CILEGON – Generasi muda Kota Cilegon menunjukkan komitmen menjaga sejarah dan kebudayaan lokal melalui pembuatan film dokumenter tokoh daerah, yang dijadikan dokumen negara berbentuk visual.
Inisiatif ini digagas Ketua Forum Pemuda Kota Cilegon, Sohihul Hadis (Kang Hadis). Gagasan bermula tahun 2024 saat ia berdiskusi dengan sineas muda dokumenter asal Banten, Darwin Mahesa.
"Pada tahun 2024 saya berdiskusi dengan Kang Darwin Mahesa dan mengusulkan agar tokoh Cilegon diangkat jadi dokumen negara dalam bentuk film," ujar Kang Hadis pada Kamis (22/1/2026).

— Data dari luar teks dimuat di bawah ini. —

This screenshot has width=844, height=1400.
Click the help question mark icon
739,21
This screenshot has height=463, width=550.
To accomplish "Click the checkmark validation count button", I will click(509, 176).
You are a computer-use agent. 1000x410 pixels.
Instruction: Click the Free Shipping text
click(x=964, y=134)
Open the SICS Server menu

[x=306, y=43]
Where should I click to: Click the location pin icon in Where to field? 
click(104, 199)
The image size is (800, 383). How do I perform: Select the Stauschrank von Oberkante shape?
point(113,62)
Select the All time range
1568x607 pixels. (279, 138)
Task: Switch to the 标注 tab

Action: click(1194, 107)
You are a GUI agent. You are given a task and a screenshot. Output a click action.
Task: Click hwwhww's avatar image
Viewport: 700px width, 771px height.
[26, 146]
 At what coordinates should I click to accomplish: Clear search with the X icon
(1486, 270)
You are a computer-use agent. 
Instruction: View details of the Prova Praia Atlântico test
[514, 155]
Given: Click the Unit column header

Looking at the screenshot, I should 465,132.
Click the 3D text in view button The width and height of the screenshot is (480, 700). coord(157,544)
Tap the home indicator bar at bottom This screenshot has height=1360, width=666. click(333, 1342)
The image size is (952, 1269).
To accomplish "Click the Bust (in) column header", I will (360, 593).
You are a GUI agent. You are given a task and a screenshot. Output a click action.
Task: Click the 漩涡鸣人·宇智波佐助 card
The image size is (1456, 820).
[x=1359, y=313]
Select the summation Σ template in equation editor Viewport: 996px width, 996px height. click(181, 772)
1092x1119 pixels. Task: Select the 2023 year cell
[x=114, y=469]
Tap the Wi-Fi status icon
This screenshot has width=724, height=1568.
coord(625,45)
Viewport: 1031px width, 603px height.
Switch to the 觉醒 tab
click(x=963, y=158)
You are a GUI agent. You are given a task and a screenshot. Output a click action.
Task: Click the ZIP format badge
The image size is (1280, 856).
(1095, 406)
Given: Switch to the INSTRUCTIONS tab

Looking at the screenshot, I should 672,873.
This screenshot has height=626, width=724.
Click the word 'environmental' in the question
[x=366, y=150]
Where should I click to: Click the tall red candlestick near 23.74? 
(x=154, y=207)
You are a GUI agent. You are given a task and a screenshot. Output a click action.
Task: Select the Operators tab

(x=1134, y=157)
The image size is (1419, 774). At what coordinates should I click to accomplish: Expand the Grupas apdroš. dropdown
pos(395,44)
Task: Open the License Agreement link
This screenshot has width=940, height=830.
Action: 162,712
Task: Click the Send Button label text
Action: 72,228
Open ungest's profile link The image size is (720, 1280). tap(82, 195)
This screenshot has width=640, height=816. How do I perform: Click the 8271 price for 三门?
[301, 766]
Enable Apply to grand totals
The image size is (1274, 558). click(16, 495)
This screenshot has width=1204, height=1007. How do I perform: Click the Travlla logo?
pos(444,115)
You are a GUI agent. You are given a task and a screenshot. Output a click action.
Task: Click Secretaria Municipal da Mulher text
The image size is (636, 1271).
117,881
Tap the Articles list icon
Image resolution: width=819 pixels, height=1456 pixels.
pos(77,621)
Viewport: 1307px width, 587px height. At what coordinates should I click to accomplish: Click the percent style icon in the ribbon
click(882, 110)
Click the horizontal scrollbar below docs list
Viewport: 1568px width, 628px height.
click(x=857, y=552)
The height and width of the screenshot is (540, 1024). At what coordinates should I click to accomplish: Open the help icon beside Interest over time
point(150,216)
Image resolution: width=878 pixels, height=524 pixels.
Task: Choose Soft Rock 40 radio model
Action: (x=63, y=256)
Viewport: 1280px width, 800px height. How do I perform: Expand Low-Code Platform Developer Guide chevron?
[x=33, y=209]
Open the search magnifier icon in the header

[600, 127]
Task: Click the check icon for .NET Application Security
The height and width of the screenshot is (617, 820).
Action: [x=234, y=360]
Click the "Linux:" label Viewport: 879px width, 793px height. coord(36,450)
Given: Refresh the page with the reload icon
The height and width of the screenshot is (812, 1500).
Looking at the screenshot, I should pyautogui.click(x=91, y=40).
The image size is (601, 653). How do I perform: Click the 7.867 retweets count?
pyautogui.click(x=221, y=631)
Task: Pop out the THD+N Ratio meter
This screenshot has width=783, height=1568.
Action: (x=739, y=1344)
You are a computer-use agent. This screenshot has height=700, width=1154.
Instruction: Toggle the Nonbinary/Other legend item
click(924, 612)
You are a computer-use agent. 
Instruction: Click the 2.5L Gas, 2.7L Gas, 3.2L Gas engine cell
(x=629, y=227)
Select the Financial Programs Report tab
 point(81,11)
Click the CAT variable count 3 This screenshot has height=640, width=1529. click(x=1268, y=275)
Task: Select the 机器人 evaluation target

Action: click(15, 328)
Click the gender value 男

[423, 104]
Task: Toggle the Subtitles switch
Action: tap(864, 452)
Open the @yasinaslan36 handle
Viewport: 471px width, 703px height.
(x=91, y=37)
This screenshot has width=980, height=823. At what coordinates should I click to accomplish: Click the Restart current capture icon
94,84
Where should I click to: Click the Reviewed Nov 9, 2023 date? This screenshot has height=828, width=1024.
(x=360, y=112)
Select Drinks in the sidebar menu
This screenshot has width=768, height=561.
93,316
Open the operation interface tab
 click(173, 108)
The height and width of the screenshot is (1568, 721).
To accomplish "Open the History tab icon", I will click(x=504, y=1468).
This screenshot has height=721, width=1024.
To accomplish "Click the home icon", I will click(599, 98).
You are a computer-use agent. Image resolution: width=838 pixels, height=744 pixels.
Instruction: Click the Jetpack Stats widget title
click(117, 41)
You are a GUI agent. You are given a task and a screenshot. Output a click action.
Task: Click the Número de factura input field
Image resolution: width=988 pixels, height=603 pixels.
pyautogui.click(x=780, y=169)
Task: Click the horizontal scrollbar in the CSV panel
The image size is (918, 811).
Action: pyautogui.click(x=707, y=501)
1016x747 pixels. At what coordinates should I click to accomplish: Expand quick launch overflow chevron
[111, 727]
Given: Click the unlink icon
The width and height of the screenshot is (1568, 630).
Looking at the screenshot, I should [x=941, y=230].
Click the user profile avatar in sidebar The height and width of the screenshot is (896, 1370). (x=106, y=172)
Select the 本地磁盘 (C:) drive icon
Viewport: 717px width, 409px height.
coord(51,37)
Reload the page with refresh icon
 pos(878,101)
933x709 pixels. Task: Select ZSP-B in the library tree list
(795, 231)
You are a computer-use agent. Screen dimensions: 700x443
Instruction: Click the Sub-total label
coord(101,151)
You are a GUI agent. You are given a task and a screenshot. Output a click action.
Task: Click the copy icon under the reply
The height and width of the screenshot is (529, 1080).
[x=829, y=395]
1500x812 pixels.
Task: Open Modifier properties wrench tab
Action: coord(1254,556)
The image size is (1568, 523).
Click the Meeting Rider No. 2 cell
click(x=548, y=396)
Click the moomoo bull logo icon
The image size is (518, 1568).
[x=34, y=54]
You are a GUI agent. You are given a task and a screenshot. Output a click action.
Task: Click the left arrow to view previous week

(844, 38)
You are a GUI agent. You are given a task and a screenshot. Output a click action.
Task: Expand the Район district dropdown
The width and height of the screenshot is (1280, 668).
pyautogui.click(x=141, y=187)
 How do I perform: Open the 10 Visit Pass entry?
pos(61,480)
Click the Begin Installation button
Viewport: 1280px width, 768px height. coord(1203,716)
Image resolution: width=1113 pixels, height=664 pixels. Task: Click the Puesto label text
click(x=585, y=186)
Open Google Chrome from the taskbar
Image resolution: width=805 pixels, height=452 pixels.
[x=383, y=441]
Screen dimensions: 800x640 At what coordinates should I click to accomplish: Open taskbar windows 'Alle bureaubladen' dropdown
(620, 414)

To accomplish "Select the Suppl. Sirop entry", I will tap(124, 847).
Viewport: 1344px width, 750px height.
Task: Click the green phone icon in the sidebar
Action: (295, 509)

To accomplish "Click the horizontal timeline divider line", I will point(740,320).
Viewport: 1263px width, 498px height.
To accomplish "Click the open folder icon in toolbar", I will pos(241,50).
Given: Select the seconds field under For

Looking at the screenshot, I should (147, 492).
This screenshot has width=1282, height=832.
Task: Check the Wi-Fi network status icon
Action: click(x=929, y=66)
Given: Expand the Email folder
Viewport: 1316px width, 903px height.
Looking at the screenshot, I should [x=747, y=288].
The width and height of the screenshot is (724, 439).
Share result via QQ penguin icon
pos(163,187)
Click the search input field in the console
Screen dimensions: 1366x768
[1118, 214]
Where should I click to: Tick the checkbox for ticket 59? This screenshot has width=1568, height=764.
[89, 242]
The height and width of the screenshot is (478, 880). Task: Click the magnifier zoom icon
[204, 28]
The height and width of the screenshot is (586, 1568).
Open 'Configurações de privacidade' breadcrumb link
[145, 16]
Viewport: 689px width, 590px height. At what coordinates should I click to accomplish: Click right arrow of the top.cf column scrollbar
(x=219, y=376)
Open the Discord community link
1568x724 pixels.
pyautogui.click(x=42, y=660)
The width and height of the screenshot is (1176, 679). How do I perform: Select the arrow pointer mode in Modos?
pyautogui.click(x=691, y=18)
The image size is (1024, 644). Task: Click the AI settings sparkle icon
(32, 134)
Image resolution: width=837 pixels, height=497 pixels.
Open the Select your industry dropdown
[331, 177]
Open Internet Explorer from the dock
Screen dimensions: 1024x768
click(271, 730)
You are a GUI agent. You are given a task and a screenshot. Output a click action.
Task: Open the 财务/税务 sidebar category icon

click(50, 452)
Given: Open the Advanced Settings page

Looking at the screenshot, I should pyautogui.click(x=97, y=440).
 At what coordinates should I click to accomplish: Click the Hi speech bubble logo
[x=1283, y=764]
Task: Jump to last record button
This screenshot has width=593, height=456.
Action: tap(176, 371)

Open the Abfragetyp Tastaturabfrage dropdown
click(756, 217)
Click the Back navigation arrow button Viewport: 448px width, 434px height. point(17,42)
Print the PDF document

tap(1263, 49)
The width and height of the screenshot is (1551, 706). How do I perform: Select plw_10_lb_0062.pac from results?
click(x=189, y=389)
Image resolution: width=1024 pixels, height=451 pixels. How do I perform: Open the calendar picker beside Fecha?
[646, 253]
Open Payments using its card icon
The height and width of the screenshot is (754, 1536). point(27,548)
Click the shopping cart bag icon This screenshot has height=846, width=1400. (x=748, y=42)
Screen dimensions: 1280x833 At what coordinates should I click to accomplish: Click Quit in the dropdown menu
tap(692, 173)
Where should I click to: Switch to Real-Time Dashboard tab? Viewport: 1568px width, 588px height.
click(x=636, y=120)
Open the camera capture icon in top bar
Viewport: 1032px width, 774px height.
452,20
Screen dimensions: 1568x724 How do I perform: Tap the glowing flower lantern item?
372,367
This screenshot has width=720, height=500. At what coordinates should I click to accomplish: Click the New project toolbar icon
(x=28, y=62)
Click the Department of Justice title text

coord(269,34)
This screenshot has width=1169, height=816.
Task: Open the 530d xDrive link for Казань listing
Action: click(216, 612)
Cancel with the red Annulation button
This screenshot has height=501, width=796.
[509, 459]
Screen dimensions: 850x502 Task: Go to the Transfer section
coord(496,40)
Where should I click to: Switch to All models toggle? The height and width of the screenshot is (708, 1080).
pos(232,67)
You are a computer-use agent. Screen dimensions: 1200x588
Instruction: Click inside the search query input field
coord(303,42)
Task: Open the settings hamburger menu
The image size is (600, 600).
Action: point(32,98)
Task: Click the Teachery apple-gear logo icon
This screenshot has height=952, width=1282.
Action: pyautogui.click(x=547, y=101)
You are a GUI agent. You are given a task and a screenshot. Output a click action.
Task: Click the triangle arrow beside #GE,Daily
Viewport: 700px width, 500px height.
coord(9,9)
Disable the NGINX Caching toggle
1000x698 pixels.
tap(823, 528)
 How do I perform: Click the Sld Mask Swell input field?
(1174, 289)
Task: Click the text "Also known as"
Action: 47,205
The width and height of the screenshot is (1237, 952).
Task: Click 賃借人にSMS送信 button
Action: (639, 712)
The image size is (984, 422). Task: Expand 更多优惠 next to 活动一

Rencana awal tidak terealisasi karena belum mendapat persetujuan kementerian terkait. Namun mereka tidak berhenti dan terus mematangkan konsep, menyesuaikan dengan sejarah dan lokasi asli untuk menjaga nilai kesakralan dokumenter.
Pada tahun 2025, persetujuan resmi dan fasilitas dari pemerintah pusat berhasil diperoleh. Ada beberapa penyesuaian konsep dan lokasi sesuai permintaan tokoh yang diangkat.
"Alhamdulillah, kami dapat persetujuan dan fasilitas sehingga film bisa terlaksana. Kami memahami dan menghormati perubahan yang terjadi," ucapnya.
Menurutnya, yang terpenting adalah film terlaksana sebagai upaya pelestarian budaya agar bisa diwariskan ke generasi berikutnya.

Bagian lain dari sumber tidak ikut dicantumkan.